→ ACTIVITY:
Your answer should be the lines from the one with "You are a computer-use" to the end of the data below, both included, exact and free of pictures.

(Dataset entries)
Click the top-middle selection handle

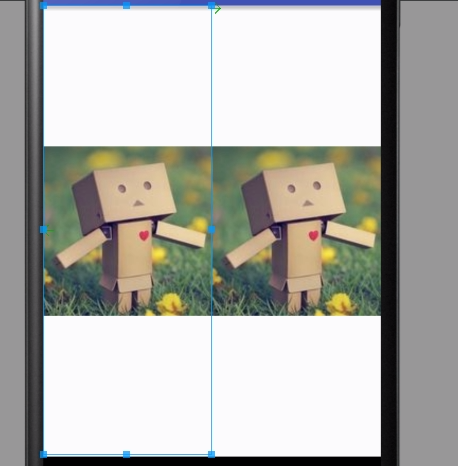[126, 5]
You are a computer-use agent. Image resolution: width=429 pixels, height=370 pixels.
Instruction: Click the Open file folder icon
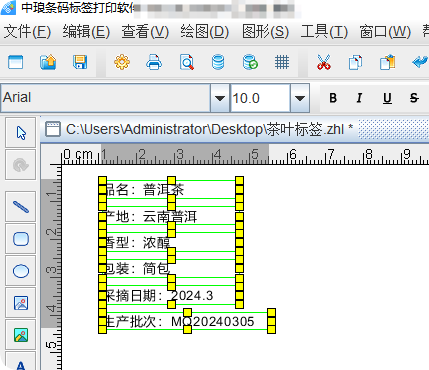tap(48, 62)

→ SOLUTION FOR THIS EXERCISE:
You are a computer-use agent. Image resolution: width=429 pixels, height=370 pixels.
Instruction: Click the Open file folder icon
tap(48, 62)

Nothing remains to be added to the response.